Song by Asha Bhosle and Mohammed Rafi
- Released: 1973
- Recorded: Mumbai, 1973
- Genre: Filmi
- Length: 5:30
- Label: Saregama India Ltd.
- Composer: R. D. Burman
- Lyricist: Majrooh Sultanpuri

= Chura Liya Hai Tumne Jo Dil Ko =

"Chura Liya Hai Tumne Jo Dil Ko" is an Indian Hindi song by Asha Bhosle and Mohammad Rafi from the 1973 Bollywood film Yaadon Ki Baraat. Picturized on Vijay Arora and Zeenat Aman, it is written by Majrooh Sultanpuri and composed by R. D. Burman and the guitar is played by Bhupinder Singh. It has been remixed and sampled by many other artists.

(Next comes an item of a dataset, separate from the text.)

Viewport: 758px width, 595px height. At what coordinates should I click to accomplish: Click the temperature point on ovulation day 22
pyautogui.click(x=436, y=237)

The song was a hit in the 1970s, and has gained a cult status in India. In 2020, Asha Bhosle named this song as one of her favourite songs. The song was picked by Pinkvilla by one of the most iconic songs of Asha Bhosle on her 89th birthday. The song has continued received attention in retrospectives and discussions of Bhosle's recorded works.

==Cultural impact==
In 2021, Pakistani politician Maryam Nawaz sang this song on her son's wedding ceremony. In 2022, the song was performed by Indian TV actress Ashi Singh on Valentine's Day.

==Versions==

This song has been remade and re-sung by many artists including Indian Idol season 12 contestant Shanmukhapriya. The song has also been performed in later television and live music programs.